REQUIRED TASK A>
Output the records from the line holding "Task: Expand the account avatar menu" through the end of the records, inclusive, as a two-column CSV with the columns instruction and response. Give one row per request, with its text and its answer each in a single quoted field and any line breaks replaced by spaces.
>> START SUPPLIED PASSAGE
Salutes to the fallen

A field of poppies: the symbol of remembrance for all those who perished

As we approach the centenary of Britain entering World War 1 on August 4 1914, two remembrance visits to the Ypres Salient are planned. Both – one for Rye and one for Dymchurch – will allow participants to consider the opening battles of autumn 1914.

The day trips will involve a brief view of key battles of the Ypres Salient, which took place in October 1914, from the north on the River Yser at Dixmude south to the Menin Road.

After the initial German attacks across Belgium into France and battles on the rivers Marne and Aisne (the frontier battles) in September 1914 the Allies, including the British Expeditionary Force (BEF) successfully blocked the advance. Having been prevented from advancing to Paris, the Germans looked towards the Channel ports. They determined to seize Ypres and the gateway to the Channel; the Allies were equally intent on blocking them.

Both sides then manoeuvred and skirmished across Flanders, between Arras and the North Sea coast at Nieuwport, in what was later known as “the Race to the Sea”. The battles in Flanders were bitter and resulted in much of the expeditionary force being destroyed. As winter came on in November 1914 there was a stalemate and the defensive trench line was established between the Channel and Switzerland, setting the pattern for the rest of the war.
>> END SUPPLIED PASSAGE
REQUIRED TASK B>
Write the next part of the passage about the Ypres remembrance visits, continuing from its last sentence.
>> START DATA TO USE
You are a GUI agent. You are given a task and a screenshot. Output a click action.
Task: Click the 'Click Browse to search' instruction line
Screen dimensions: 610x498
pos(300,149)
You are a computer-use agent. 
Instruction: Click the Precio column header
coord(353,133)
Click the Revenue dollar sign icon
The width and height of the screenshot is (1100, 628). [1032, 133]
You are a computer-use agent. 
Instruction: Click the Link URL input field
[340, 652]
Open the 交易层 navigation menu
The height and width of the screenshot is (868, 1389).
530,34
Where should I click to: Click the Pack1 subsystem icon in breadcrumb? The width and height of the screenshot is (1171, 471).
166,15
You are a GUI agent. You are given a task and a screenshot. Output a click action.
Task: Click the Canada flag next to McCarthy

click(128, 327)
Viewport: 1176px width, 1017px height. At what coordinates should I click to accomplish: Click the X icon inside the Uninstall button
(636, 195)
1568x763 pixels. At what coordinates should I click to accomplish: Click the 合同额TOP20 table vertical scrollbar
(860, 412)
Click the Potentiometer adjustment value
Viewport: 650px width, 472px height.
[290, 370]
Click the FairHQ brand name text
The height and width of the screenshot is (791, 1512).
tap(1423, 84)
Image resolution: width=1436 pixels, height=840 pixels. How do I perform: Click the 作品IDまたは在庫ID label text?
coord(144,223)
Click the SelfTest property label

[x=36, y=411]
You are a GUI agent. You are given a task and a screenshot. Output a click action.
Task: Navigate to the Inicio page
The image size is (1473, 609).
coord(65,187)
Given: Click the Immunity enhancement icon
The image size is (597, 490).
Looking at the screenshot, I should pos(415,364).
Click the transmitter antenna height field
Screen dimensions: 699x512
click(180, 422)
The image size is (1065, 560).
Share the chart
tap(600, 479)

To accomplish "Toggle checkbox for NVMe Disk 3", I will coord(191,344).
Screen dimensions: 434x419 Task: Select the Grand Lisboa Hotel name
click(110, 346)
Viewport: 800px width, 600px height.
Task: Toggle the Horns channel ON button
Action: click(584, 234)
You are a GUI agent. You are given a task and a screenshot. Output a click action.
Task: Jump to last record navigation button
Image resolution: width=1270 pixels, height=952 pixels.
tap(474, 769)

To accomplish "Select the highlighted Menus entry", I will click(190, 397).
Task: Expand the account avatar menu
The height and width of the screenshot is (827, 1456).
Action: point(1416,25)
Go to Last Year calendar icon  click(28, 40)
>> END DATA TO USE
OUTPUT A>
instruction,response
"Task: Expand the account avatar menu The height and width of the screenshot is (827, 1456).","Action: point(1416,25)"
"Go to Last Year calendar icon","click(28, 40)"

OUTPUT B>
Many of the BEF are commemorated on the Menin Gate memorial in Ypres, where the culmination of the visits will involve the laying of wreaths during the daily ceremony at 8pm. The memorial was designed by Sir Reginald Blomfield, who had a house in Rye.

I have been leading tours to Flanders and Picardie annually since 2005, with each focusing on the movements of local men who fell. This year’s tours will follow the same pattern. The Rye tour is on September 2, Dymchurch on September 4.

While the Dymchurch visit will focus on that town’s war dead, the Rye visit will mark the loss of Guardsman Frederick Heasman of the 2nd Battalion, Grenadier Guards, who was killed as his unit took part in action to block the German advance near Langemark. He was the son of Frederick and Mary Heasman of 9 Eagle Road, Rye. He was born in Rye and enlisted in Dover.

Because of the mobile nature of the early battles, many of the BEF  – dubbed the Old Contemptibles after a remark made by the Kaiser – have no grave. Heasman is commemorated with many of his fellow “Old Contemptibles” on the Menin Gate memorial.

Military career:
Colonel Anthony Kimber served 35 years as a regular officer, ending as Defence and Military Attaché in Budapest. He served in the Far East, Middle East, Cyprus, Germany, Hungary and the UK in the Royal Corps of Signals, the Queen’s Lancashire Regiment and on the General Staff. He saw operational service in the Balkans and in Northern Ireland, where he was mentioned in dispatches.  His wide interests include military and social history. He is president of the Rye & District Royal British Legion.

Photo: Anthony Kimber,

Image Credits: Rye News library .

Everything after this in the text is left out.